## What is being asked
Here is the listing. Report each line in it that contains the string "help".

* * * * * * * * *

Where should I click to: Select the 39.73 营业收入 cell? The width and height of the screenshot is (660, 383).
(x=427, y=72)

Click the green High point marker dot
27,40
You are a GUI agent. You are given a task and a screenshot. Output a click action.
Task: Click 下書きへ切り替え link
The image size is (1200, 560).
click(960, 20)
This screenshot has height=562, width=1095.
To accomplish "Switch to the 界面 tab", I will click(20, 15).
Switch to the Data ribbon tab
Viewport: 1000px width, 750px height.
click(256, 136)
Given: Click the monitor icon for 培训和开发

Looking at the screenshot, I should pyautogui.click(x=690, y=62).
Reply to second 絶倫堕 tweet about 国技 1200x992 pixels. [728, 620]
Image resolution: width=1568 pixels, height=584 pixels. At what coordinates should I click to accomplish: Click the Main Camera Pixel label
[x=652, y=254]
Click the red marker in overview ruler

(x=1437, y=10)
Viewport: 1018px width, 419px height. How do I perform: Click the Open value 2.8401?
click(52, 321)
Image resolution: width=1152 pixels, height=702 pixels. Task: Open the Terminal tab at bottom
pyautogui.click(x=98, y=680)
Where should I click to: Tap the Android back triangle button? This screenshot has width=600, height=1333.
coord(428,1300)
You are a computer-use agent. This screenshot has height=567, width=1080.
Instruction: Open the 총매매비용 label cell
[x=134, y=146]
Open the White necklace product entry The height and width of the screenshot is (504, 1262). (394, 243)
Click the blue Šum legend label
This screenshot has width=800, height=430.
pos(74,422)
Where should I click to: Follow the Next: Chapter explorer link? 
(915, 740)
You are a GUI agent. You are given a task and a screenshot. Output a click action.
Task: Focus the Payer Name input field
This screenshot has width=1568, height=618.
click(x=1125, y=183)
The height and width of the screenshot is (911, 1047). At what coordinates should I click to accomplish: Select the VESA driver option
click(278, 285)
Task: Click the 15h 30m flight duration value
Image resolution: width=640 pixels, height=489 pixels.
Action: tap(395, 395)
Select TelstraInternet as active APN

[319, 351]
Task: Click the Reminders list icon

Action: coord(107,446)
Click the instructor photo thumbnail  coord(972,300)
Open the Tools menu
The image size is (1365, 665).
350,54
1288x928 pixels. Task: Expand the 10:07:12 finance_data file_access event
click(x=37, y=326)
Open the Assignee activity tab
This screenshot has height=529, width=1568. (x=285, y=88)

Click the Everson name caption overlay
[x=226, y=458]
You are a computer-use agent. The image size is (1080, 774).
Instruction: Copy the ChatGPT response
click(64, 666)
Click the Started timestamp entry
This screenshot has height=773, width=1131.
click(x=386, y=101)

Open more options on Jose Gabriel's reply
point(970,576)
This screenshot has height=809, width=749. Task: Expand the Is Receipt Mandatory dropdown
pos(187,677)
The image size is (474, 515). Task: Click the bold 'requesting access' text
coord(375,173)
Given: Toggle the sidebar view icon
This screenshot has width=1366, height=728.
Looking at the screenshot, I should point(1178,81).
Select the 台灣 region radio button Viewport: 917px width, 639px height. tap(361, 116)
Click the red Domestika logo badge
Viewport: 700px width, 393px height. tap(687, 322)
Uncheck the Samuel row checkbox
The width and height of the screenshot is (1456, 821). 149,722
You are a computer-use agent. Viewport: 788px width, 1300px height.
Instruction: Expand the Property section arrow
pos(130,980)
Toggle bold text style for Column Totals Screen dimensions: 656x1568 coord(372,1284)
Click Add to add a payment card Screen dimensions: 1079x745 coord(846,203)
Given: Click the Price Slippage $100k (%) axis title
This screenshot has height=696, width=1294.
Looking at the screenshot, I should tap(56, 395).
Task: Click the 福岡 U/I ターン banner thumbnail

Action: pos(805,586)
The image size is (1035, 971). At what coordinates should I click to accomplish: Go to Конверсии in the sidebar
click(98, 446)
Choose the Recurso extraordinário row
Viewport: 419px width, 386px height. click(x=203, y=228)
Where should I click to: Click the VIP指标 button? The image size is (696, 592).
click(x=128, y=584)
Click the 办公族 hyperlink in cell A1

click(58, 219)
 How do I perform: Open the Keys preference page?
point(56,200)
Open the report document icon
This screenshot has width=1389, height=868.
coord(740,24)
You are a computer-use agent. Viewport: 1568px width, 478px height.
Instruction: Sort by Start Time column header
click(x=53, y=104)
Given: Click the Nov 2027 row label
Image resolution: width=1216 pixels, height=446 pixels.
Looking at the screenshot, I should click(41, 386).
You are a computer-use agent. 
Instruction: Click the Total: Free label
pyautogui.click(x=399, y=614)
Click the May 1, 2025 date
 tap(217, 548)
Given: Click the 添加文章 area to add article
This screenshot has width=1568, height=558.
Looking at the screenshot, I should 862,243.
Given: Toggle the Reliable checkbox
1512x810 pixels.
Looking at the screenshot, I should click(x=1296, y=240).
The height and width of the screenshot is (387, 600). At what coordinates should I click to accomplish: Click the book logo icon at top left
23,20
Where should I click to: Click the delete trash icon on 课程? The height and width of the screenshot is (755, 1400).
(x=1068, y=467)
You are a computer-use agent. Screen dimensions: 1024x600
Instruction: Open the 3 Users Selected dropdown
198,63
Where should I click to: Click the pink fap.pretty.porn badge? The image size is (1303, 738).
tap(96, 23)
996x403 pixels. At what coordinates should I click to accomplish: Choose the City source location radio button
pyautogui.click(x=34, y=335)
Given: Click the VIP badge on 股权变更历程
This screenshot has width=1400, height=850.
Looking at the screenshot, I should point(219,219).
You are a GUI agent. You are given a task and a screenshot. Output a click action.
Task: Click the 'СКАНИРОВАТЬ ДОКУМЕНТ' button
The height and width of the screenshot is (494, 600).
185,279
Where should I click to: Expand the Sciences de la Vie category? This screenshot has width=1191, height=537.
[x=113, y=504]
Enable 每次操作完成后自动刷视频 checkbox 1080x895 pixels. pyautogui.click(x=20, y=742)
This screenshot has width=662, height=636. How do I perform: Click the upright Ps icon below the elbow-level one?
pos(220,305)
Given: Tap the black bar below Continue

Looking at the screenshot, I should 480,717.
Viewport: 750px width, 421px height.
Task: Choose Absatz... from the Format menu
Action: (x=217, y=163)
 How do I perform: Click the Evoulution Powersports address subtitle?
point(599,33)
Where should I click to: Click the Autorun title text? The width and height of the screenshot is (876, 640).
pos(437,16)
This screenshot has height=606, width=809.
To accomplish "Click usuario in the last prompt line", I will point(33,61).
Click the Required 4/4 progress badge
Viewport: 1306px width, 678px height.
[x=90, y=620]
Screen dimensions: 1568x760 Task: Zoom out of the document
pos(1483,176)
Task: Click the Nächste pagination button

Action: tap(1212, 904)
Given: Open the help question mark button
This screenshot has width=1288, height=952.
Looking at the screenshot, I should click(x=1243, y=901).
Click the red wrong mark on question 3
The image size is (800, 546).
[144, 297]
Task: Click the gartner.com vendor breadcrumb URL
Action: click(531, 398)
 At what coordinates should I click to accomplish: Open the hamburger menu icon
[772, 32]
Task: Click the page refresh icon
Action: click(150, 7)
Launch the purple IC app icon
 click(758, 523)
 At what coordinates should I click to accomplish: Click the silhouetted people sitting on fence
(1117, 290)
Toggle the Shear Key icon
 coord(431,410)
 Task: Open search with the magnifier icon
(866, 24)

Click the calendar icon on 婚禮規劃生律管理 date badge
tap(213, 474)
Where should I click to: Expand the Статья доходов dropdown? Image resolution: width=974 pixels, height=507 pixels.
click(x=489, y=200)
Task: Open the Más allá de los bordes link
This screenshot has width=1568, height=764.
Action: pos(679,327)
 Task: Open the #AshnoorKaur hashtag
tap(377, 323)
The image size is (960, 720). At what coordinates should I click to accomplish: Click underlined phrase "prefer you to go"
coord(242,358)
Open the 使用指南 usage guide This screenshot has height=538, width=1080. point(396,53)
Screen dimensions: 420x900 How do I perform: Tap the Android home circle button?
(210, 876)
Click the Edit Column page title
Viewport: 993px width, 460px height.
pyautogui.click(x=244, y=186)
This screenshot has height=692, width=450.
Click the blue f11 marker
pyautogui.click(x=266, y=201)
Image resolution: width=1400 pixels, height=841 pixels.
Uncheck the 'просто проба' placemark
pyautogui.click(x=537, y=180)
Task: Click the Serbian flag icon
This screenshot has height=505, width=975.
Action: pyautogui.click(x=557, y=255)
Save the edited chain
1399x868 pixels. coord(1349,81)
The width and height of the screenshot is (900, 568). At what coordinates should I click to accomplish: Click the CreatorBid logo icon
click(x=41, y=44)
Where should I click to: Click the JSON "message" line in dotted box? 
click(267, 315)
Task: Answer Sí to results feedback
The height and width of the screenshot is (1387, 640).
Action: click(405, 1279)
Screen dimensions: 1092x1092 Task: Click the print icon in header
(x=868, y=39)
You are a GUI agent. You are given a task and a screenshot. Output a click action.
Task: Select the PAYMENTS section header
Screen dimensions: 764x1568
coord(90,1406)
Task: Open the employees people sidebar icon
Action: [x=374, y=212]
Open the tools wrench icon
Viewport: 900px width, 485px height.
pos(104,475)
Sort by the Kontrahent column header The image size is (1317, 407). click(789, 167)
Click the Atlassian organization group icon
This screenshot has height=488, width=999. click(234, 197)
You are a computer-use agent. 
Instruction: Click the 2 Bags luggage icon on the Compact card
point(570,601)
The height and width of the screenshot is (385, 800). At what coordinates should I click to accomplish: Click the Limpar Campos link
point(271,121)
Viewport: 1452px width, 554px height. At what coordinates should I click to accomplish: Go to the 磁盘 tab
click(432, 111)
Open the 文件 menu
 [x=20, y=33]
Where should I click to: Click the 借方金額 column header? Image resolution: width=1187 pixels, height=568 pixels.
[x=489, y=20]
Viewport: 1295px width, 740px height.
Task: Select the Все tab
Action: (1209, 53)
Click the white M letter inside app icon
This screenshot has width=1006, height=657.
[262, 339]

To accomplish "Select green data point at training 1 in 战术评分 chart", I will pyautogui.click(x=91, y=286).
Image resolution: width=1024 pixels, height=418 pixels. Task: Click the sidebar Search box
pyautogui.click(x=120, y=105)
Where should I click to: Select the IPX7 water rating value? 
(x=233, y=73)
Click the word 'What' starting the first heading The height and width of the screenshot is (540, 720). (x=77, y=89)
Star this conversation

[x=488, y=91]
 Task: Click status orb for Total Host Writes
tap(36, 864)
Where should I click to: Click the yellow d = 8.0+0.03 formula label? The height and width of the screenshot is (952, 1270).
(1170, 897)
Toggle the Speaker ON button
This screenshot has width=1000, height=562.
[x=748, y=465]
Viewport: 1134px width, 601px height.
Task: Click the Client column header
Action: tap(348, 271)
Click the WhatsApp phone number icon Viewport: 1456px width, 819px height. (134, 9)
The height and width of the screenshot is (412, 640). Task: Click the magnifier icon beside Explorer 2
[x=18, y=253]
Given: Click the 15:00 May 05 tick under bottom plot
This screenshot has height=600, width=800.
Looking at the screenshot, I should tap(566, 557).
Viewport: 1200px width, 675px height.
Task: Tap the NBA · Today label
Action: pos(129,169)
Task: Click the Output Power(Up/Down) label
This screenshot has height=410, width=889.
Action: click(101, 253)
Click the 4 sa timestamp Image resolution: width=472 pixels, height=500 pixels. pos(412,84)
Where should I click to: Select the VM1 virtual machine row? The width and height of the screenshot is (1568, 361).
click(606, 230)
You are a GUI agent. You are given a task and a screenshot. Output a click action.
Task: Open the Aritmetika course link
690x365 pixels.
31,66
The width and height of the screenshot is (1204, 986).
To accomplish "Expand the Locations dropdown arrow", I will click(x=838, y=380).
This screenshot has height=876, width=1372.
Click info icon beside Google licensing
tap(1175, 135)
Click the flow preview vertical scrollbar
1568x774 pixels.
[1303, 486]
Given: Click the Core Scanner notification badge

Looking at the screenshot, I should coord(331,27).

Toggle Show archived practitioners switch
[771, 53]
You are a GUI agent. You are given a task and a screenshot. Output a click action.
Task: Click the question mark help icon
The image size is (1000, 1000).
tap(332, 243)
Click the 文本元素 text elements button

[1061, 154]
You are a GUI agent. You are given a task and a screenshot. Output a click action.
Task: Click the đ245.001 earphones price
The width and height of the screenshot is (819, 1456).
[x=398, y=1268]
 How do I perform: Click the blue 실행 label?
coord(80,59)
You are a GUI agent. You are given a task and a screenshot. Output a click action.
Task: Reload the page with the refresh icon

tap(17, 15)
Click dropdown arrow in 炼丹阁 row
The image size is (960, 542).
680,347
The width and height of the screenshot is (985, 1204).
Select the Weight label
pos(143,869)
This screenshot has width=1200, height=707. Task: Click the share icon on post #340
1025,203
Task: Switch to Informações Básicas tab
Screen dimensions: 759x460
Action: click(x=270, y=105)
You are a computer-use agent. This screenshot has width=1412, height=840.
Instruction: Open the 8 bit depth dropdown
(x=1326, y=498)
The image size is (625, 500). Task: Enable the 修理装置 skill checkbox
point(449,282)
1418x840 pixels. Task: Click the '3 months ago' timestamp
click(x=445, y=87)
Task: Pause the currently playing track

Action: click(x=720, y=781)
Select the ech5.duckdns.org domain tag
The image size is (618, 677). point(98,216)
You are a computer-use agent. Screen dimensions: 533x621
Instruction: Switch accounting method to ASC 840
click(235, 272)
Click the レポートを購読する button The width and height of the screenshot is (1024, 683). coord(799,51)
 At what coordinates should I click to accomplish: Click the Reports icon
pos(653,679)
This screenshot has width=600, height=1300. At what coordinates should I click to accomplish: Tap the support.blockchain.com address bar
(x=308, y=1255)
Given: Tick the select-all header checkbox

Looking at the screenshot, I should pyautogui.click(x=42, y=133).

* * * * * * * * *

## Written answer
Given: Open the help question mark button
Task: Click the question mark help icon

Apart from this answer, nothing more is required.